▶ **What the task asks**
Your task is to output, without alteration, each line from the one containing "Instruction: Select the Night Owl theme" through the final line of the records below.

---------- Task material ----------

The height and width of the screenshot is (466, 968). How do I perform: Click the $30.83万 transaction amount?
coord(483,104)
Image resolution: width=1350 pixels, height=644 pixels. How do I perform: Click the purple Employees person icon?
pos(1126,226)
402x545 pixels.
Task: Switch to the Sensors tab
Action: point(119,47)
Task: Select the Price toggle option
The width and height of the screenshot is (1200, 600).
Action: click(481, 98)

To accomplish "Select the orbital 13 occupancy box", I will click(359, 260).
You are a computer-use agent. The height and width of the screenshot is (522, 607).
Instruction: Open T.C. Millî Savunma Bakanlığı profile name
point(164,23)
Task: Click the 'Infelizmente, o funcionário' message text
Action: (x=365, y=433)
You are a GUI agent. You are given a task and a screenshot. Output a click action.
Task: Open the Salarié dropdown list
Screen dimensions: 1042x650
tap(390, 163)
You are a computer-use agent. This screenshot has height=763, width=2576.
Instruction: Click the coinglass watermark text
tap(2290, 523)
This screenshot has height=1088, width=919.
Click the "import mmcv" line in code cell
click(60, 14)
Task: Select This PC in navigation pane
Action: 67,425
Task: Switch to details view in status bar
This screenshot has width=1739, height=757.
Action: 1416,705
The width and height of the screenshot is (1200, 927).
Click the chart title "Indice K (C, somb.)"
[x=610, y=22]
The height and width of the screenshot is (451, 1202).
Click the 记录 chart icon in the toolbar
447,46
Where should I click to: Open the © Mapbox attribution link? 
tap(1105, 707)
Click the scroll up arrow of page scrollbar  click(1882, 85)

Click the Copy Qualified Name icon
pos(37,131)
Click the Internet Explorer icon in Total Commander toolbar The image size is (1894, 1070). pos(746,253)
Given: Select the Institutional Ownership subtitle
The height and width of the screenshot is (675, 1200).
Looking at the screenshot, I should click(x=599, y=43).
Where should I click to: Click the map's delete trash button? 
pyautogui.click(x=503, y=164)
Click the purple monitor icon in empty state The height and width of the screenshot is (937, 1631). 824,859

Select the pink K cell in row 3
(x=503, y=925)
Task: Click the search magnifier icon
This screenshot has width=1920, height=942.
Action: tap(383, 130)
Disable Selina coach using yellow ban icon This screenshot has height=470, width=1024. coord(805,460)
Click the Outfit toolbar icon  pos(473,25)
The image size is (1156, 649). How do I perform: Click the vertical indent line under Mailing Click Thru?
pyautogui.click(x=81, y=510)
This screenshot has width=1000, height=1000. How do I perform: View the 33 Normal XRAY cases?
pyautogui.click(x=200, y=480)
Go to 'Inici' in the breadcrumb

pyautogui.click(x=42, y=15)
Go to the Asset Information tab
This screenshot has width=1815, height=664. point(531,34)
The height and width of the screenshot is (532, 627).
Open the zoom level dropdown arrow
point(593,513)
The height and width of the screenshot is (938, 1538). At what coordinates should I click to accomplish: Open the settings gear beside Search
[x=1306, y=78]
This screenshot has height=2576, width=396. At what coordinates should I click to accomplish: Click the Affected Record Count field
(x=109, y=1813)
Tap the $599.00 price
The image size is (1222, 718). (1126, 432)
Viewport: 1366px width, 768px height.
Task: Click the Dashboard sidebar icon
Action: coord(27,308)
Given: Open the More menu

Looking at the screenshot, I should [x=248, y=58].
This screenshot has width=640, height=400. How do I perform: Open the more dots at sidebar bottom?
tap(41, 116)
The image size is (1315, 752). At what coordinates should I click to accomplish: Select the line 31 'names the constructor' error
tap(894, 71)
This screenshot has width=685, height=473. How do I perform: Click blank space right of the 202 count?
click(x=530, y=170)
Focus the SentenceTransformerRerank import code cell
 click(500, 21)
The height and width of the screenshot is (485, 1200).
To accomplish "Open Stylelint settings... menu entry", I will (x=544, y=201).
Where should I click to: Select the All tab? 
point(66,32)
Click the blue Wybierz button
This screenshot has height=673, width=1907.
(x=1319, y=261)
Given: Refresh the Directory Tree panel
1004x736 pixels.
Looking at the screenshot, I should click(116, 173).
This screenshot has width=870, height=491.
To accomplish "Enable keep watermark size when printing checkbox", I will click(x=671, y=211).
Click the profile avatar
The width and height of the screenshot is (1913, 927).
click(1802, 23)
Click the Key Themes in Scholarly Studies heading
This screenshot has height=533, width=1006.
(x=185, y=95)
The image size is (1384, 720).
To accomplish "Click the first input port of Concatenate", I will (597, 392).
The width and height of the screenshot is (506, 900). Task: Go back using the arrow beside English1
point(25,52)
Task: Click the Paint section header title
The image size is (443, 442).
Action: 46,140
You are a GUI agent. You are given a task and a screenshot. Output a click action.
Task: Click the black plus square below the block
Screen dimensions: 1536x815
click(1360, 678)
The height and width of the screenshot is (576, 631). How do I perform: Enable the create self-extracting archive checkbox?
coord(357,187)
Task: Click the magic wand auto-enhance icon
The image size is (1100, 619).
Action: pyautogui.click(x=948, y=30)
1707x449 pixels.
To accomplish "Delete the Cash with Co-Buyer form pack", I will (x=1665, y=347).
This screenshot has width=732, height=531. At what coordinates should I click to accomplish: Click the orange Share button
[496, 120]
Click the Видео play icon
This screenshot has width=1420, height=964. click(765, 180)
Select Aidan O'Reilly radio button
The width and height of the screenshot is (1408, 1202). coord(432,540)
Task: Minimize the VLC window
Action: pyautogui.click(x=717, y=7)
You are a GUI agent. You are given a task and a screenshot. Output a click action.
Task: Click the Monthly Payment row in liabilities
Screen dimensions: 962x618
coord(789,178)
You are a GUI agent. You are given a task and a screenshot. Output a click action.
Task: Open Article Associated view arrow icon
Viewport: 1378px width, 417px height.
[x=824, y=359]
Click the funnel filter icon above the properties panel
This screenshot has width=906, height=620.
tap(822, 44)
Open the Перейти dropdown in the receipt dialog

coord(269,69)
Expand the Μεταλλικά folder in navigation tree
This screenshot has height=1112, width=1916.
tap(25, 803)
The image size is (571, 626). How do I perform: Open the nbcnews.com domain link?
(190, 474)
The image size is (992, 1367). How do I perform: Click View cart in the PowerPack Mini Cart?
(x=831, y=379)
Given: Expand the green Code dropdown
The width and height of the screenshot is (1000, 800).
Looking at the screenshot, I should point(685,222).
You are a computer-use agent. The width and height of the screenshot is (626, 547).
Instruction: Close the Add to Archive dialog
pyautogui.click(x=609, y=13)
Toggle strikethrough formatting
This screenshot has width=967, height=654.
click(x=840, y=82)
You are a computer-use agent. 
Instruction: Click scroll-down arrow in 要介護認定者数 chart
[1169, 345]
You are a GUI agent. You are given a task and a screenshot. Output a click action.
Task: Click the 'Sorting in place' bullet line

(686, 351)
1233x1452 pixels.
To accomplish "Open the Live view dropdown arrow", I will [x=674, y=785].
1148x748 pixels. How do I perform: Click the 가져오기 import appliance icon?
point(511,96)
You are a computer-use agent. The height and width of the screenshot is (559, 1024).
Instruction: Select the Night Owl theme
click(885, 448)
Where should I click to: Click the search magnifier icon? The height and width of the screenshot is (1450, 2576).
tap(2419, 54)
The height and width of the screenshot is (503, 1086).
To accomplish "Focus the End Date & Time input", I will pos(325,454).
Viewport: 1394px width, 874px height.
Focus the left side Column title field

----------

▶ **Solution below**
Instruction: Select the Night Owl theme
click(885, 448)
Where should I click to: Click the search magnifier icon? The height and width of the screenshot is (1450, 2576).
tap(2419, 54)
The height and width of the screenshot is (503, 1086).
To accomplish "Focus the End Date & Time input", I will pos(325,454).
Viewport: 1394px width, 874px height.
Focus the left side Column title field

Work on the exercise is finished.